- **What the exercise asks**:
Please copy the data exactly as it stands, minus the images.

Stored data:
********************

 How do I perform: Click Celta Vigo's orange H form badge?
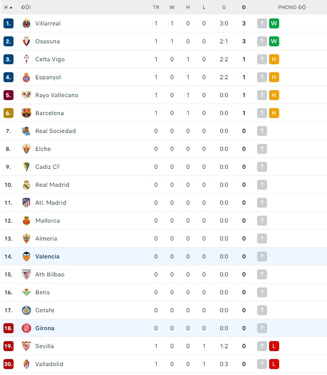[274, 59]
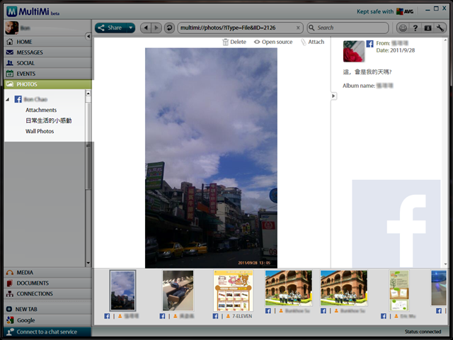Viewport: 453px width, 340px height.
Task: Open settings with the wrench icon
Action: click(440, 28)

********************

- **Solution**:
 How do I perform: Click Celta Vigo's orange H form badge?
[274, 59]
Viewport: 453px width, 340px height.
Task: Open settings with the wrench icon
Action: click(440, 28)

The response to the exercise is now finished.